• _Work instructions_:
Reproduce every one of the rows below word for word, omitting the pictures.

= = = = =

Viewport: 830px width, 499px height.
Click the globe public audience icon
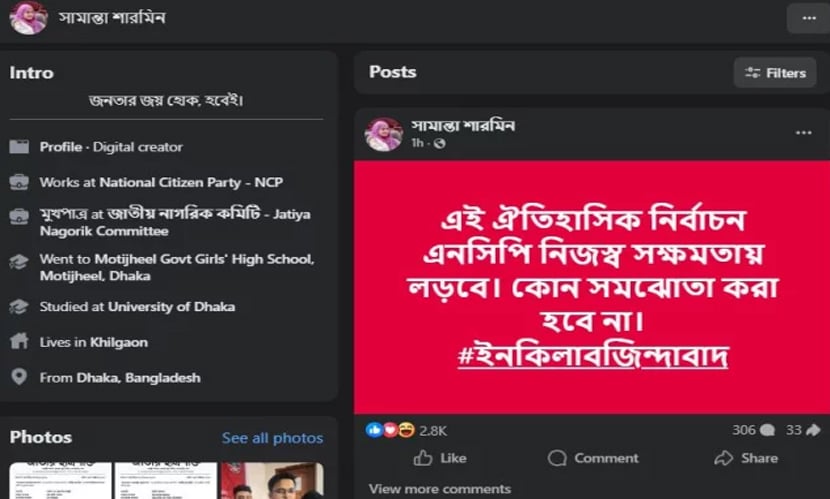point(439,143)
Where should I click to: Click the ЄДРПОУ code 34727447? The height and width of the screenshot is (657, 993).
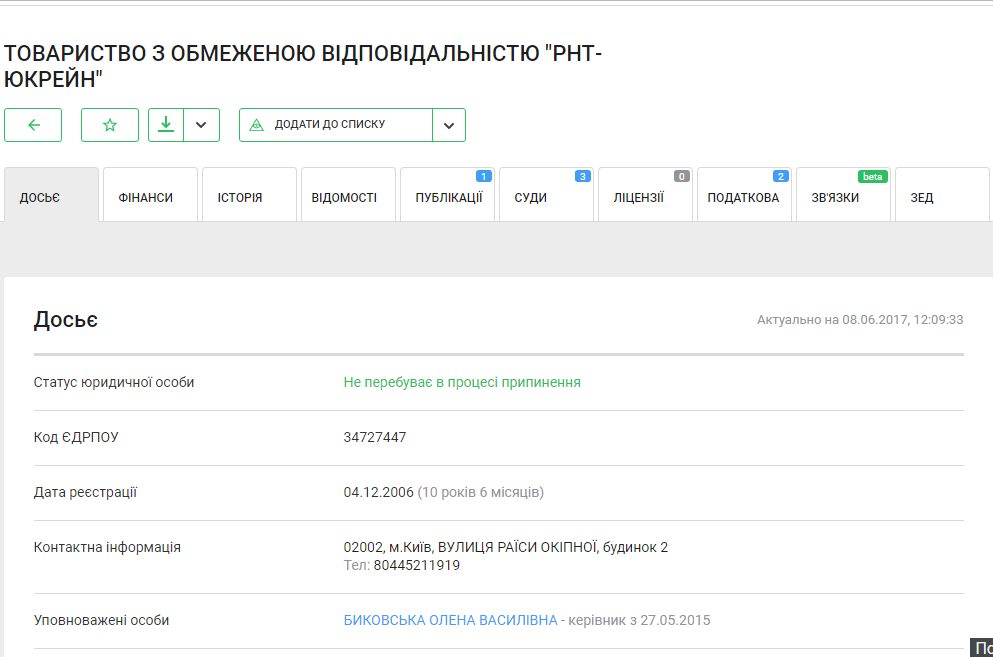pyautogui.click(x=375, y=437)
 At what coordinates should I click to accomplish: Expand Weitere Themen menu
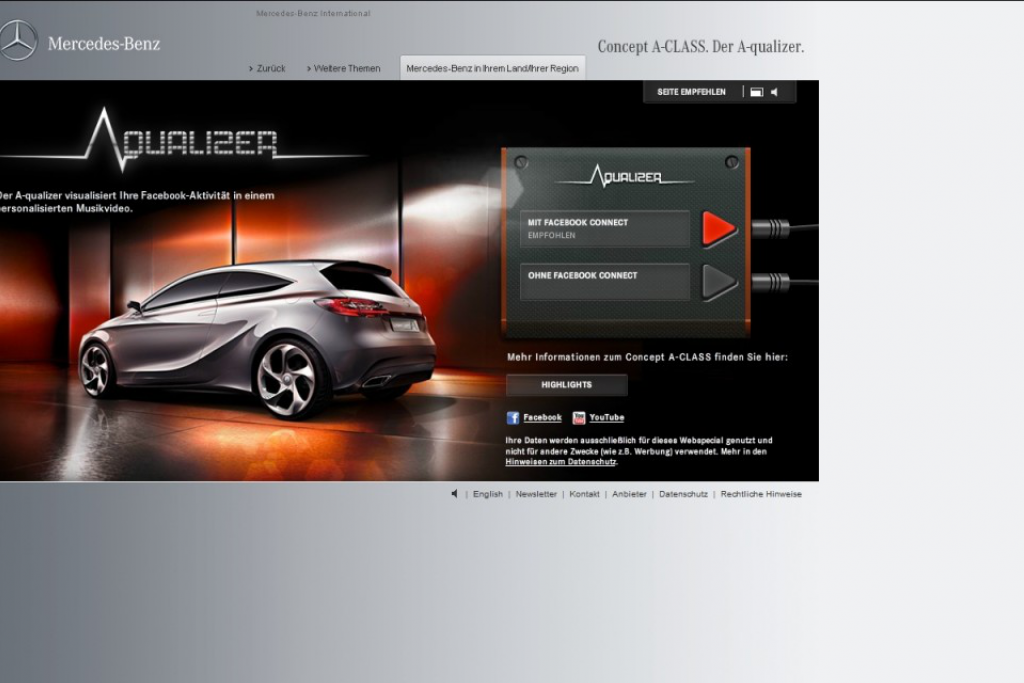pos(344,68)

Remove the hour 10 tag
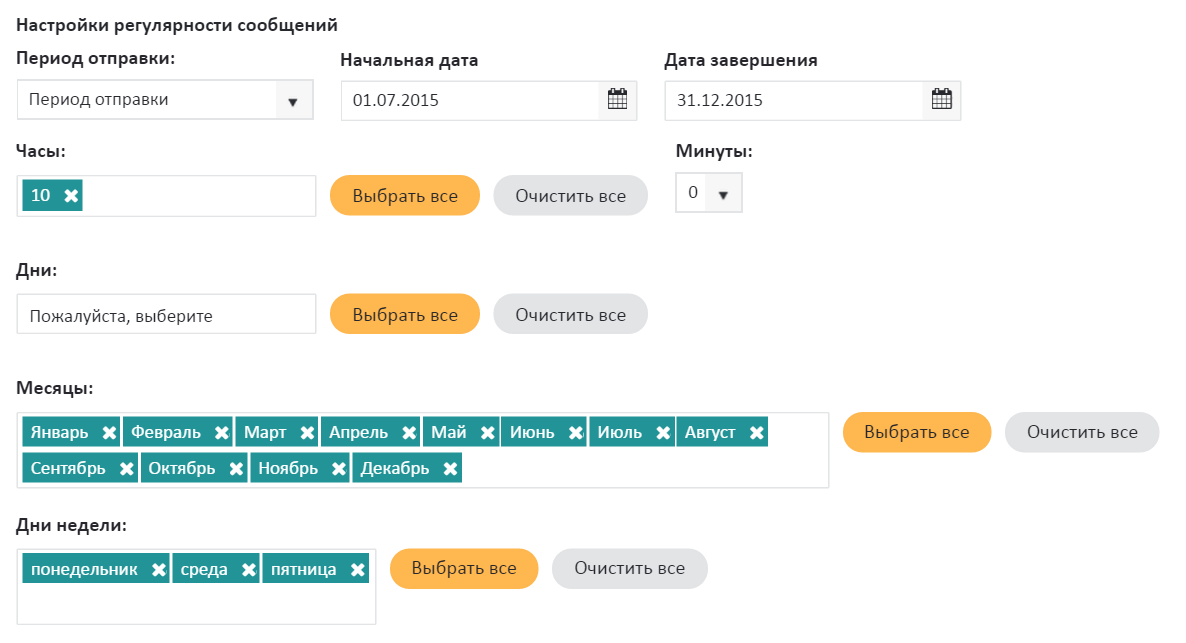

= = = = =

• _Written solution_:
Viewport: 830px width, 499px height.
Click the globe public audience icon
point(439,143)
Where should I click to: Click the ЄДРПОУ code 34727447? The height and width of the screenshot is (657, 993).
pyautogui.click(x=375, y=437)
 At what coordinates should I click to accomplish: Expand Weitere Themen menu
pos(344,68)

Remove the hour 10 tag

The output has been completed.